What is expected: Would you please copy only the lines from the line that contains "Viewport: 800px width, 600px height." to the end of the data below, exactly, leaving every picture out?

The data:
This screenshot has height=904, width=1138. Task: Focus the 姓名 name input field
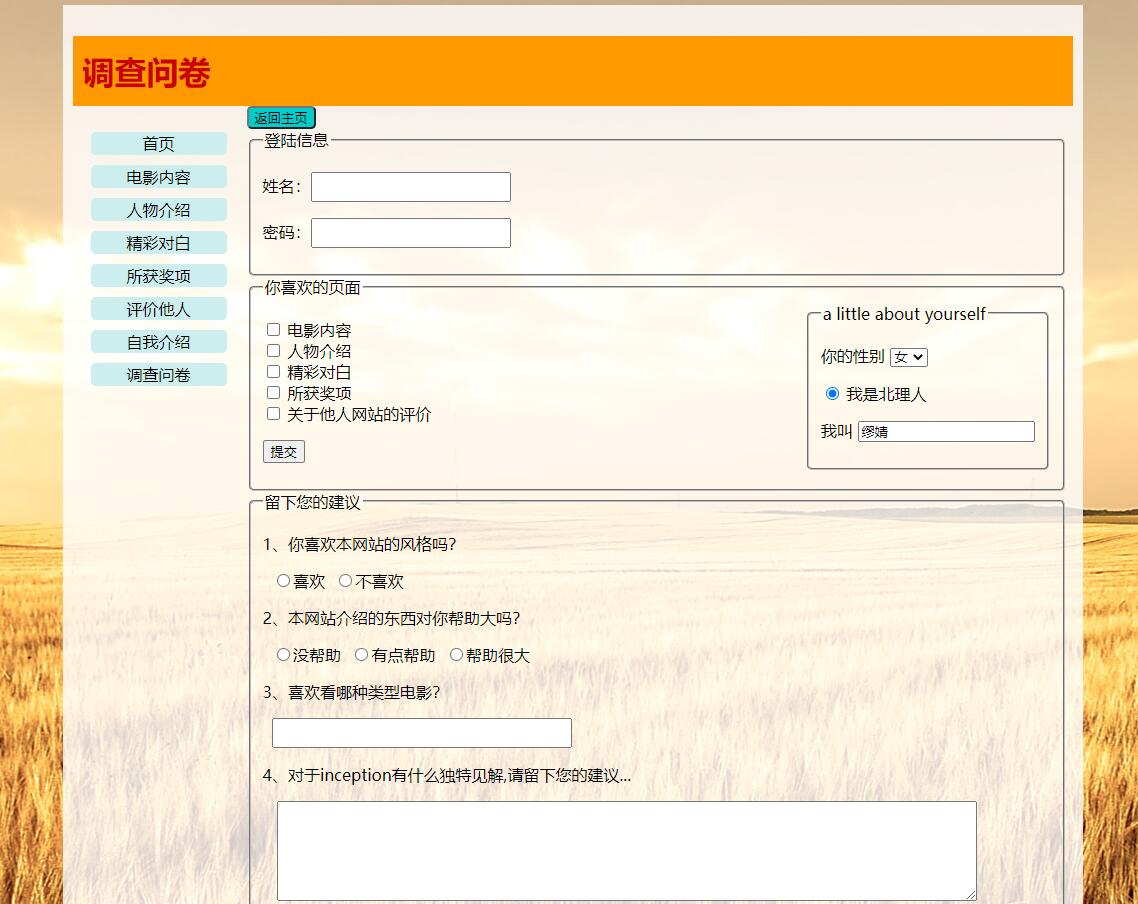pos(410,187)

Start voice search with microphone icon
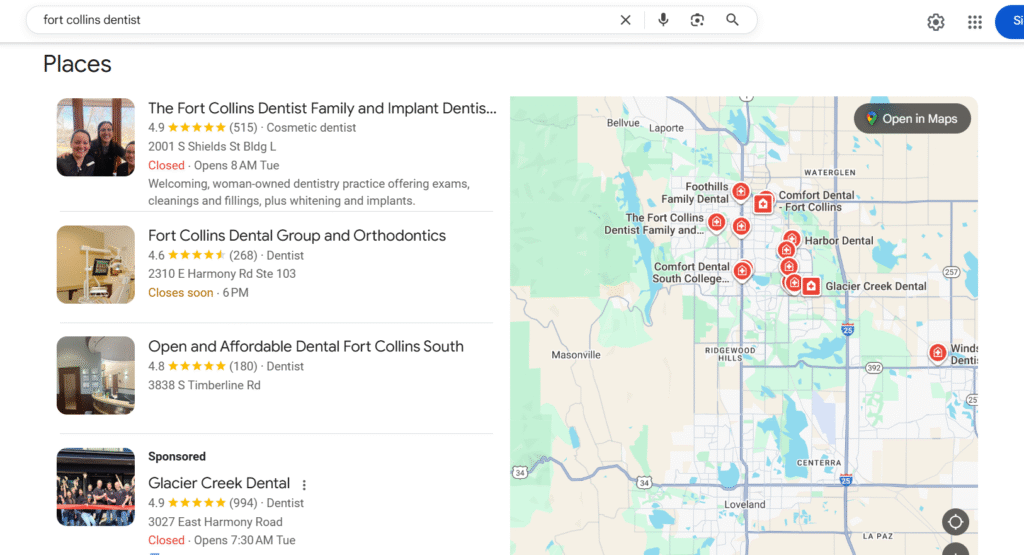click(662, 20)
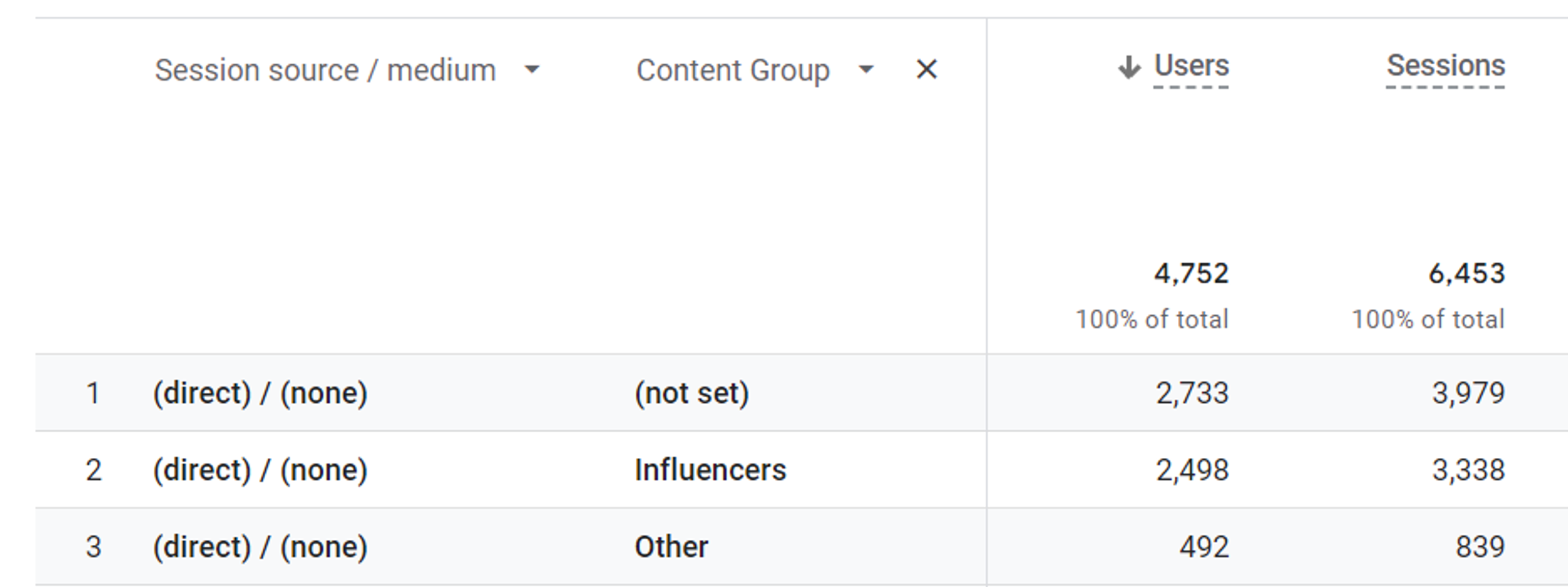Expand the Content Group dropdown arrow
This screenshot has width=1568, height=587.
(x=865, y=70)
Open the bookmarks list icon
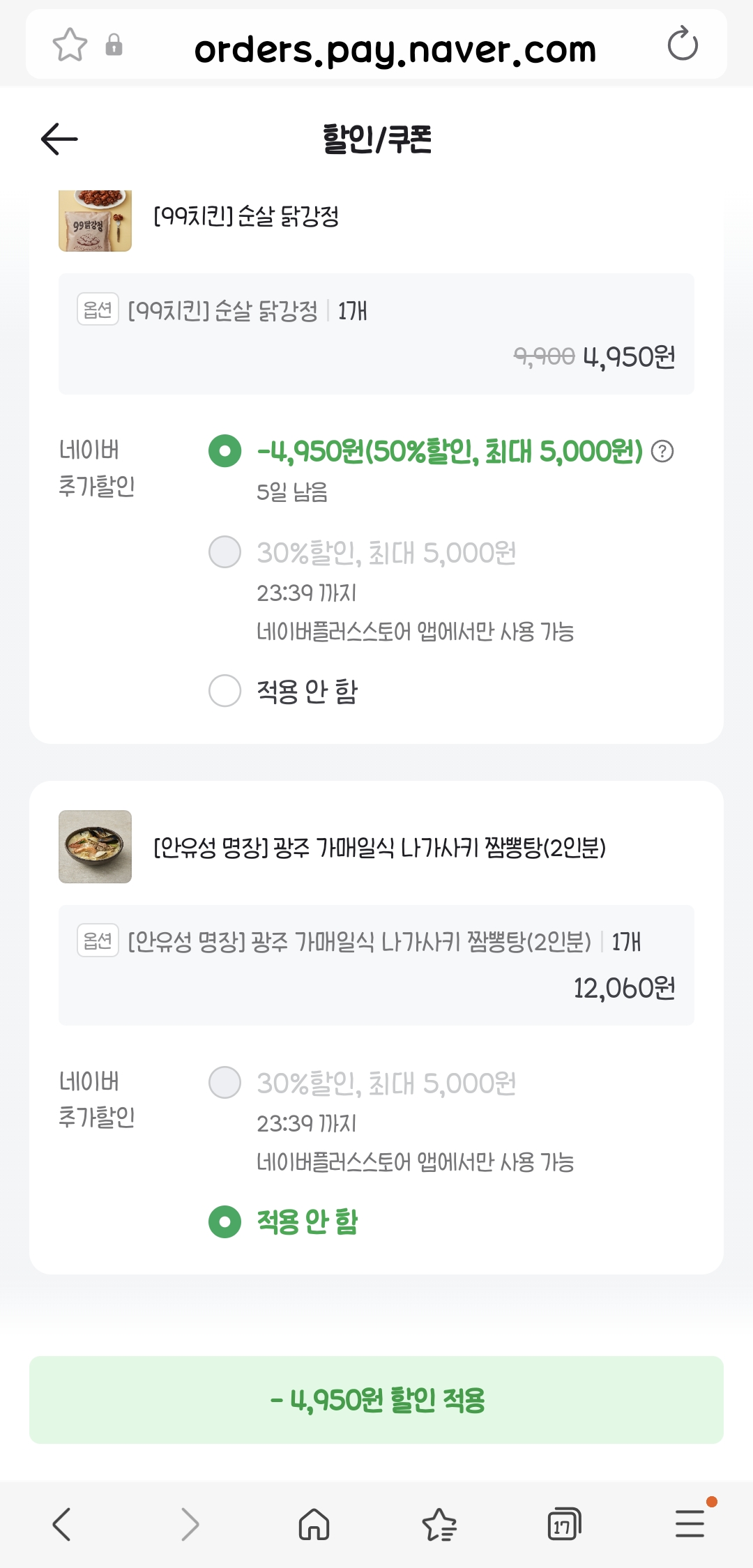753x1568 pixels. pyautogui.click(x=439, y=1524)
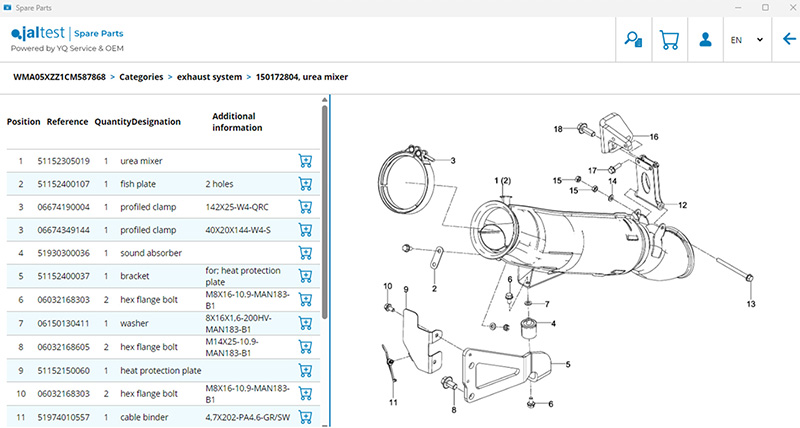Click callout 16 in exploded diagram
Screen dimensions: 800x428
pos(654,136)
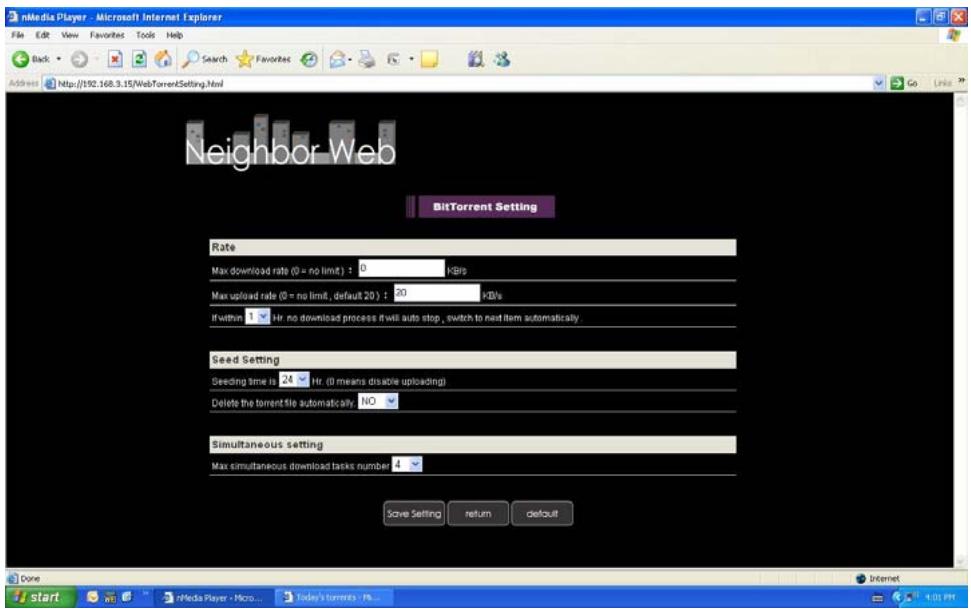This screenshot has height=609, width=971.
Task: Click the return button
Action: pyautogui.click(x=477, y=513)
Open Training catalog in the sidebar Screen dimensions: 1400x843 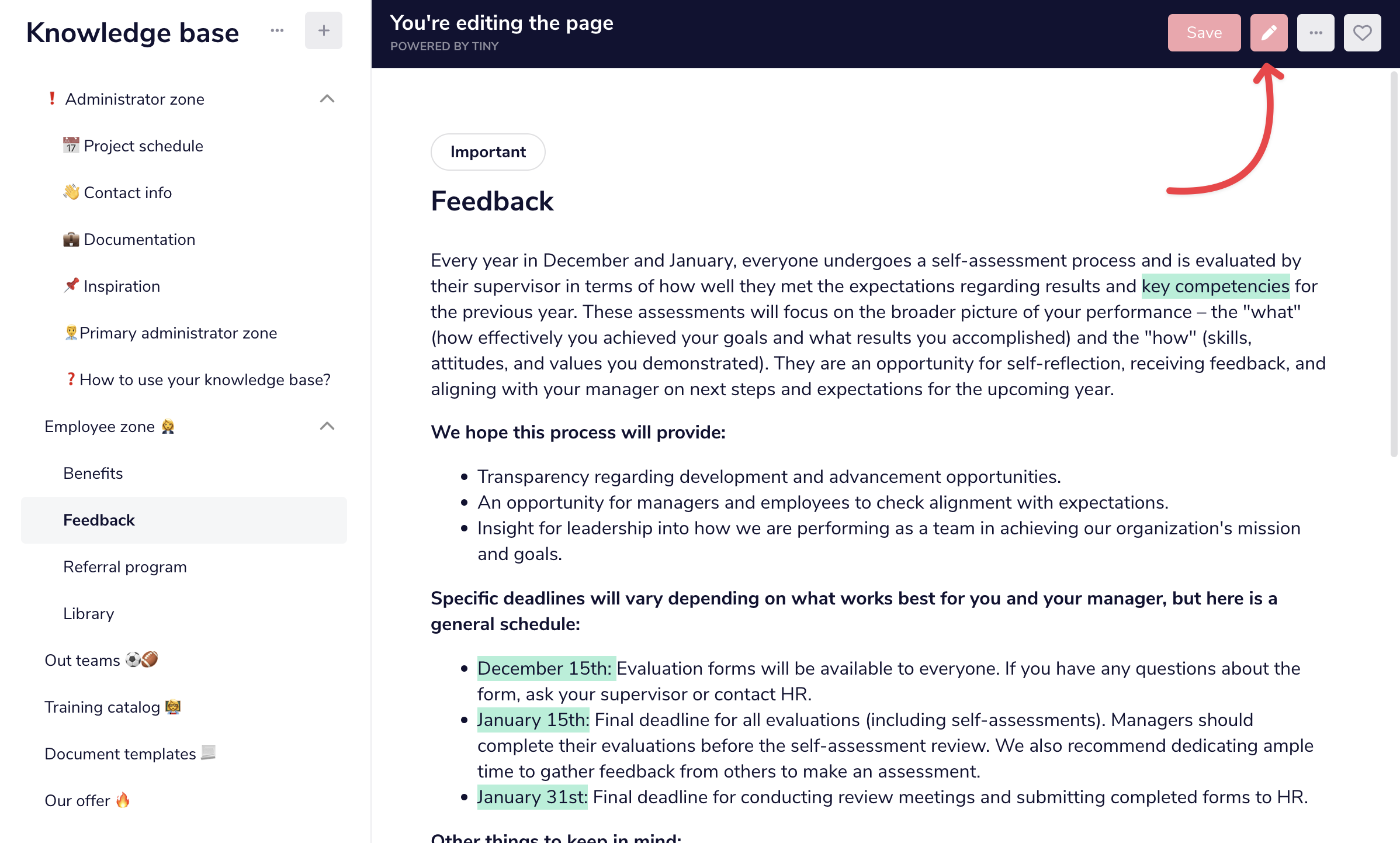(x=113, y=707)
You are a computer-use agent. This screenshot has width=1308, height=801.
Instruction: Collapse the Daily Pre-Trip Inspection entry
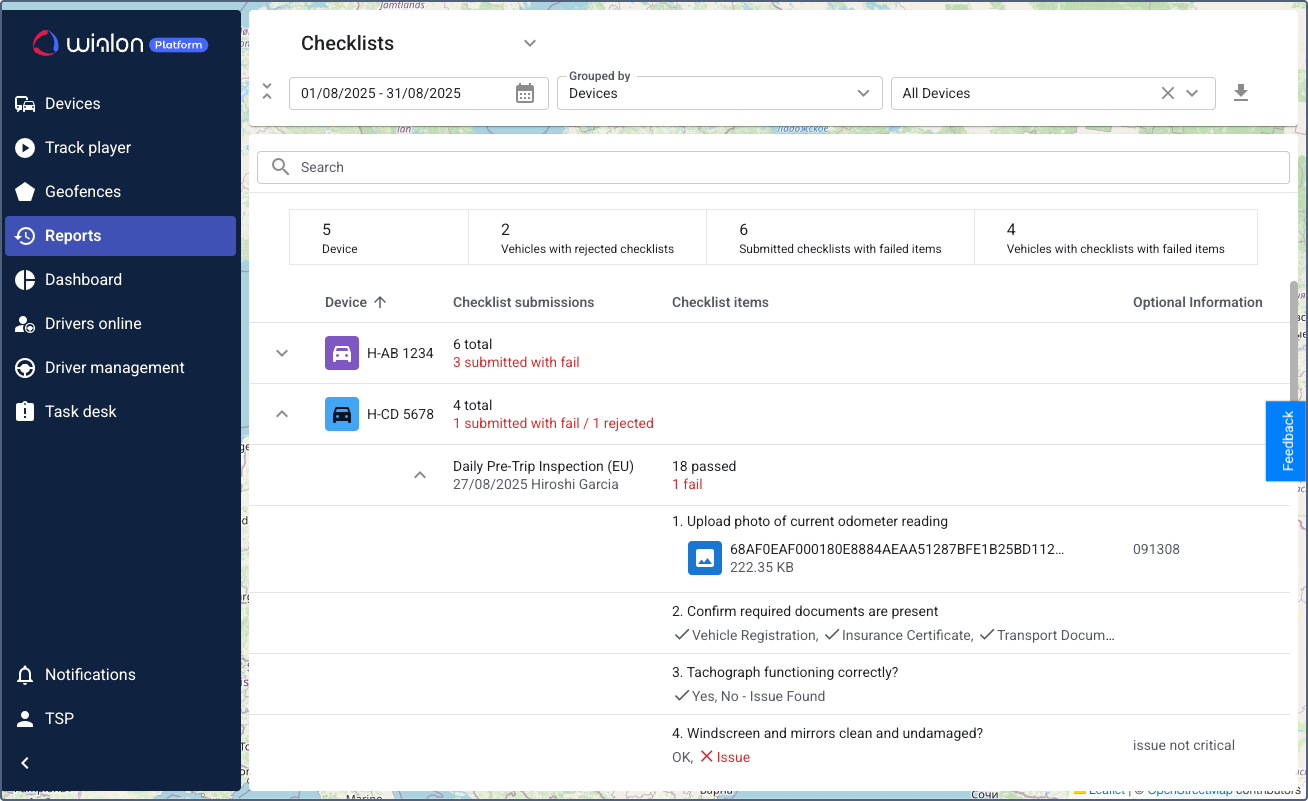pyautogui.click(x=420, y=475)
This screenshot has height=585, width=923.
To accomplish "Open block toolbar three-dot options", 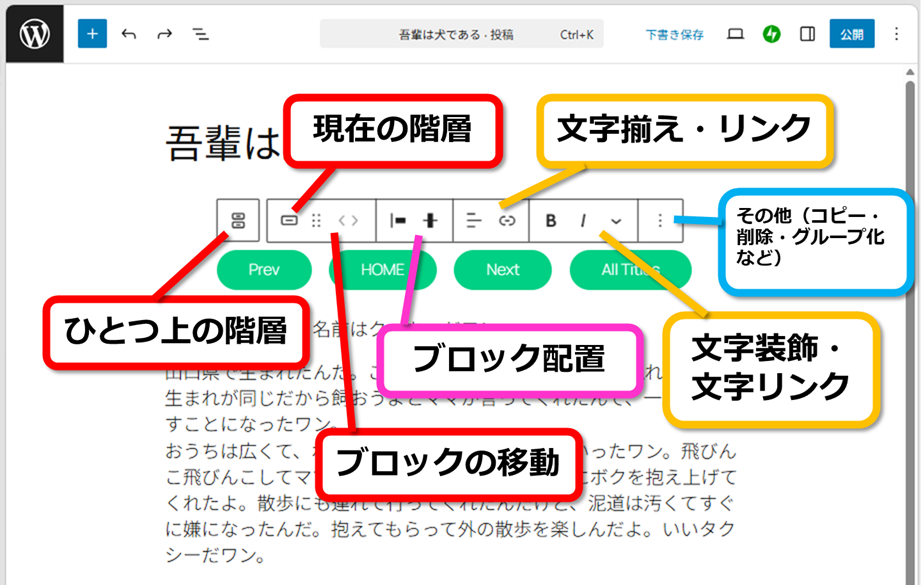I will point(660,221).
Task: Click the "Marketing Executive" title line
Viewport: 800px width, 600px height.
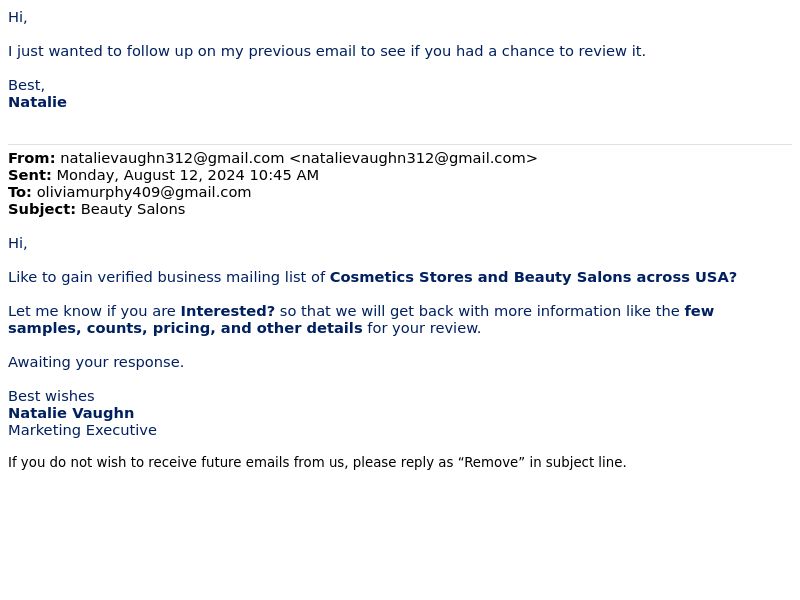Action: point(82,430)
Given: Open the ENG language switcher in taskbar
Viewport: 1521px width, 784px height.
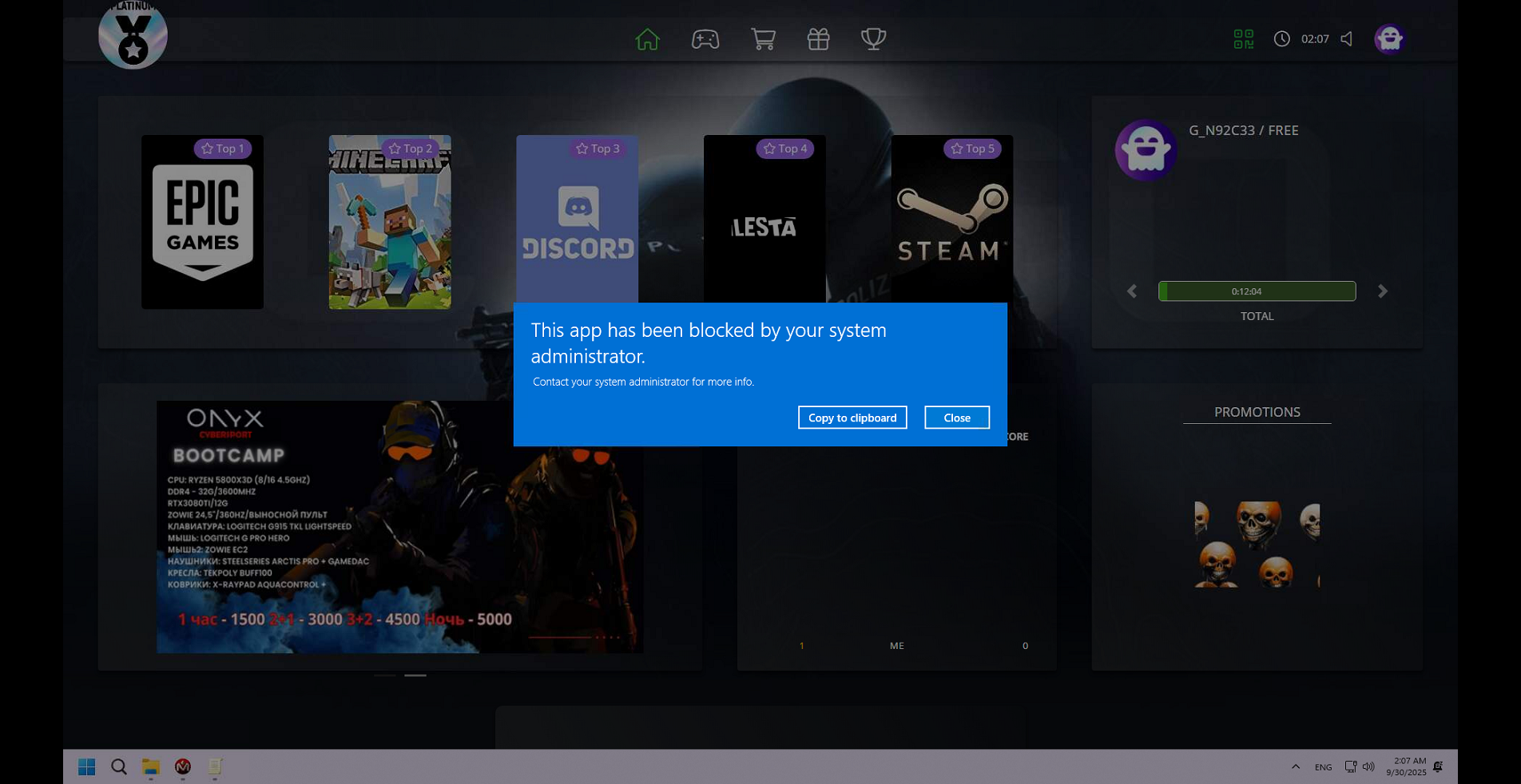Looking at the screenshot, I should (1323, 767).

Answer area:
Viewport: 800px width, 600px height.
Action: point(82,430)
Given: Open the ENG language switcher in taskbar
Viewport: 1521px width, 784px height.
Looking at the screenshot, I should (1323, 767).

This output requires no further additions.